>>>

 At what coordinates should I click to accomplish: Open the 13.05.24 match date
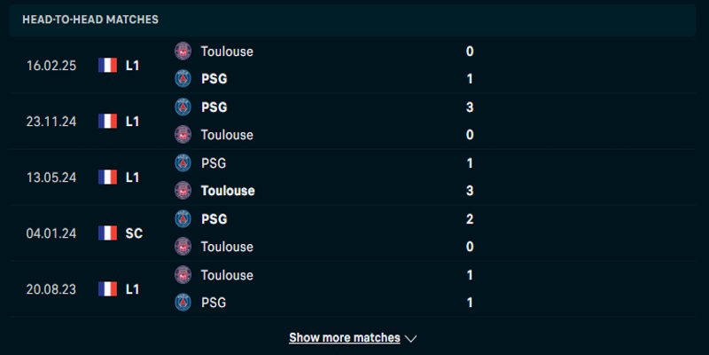click(51, 177)
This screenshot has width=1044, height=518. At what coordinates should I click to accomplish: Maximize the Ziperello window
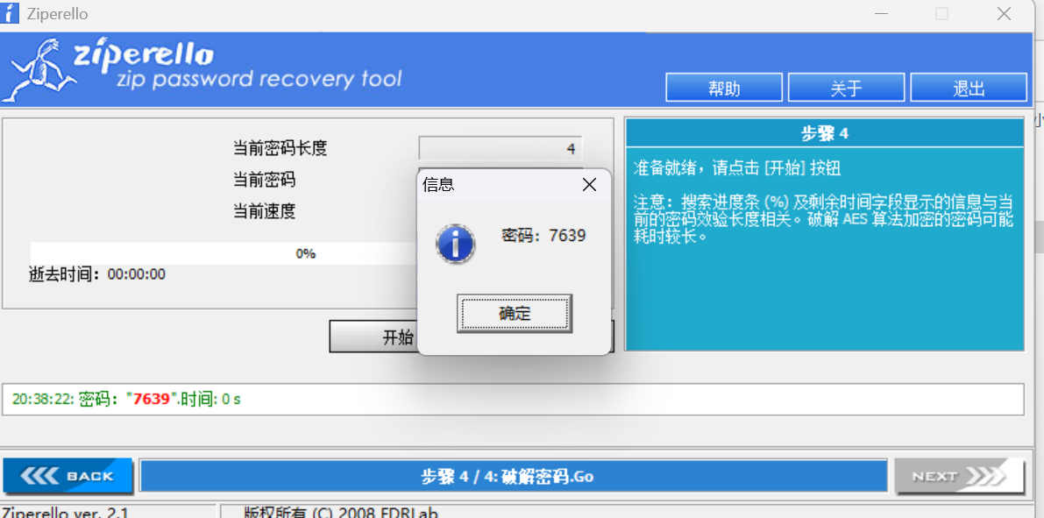941,13
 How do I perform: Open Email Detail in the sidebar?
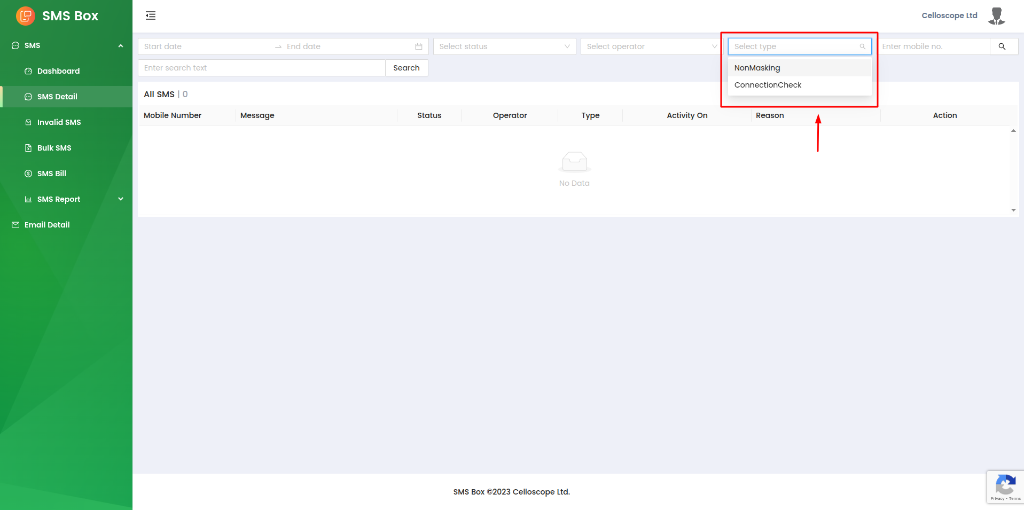[x=47, y=225]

<<<

Problem to solve
Write the lines above as a JSON list of strings, one string per line, with blank lines omitted. Leave the pictures out of the answer.

Exercise result
[
  " At what coordinates should I click to accomplish: Open the 13.05.24 match date",
  "click(51, 177)",
  "This screenshot has width=1044, height=518. At what coordinates should I click to accomplish: Maximize the Ziperello window",
  "941,13",
  " How do I perform: Open Email Detail in the sidebar?",
  "[x=47, y=225]"
]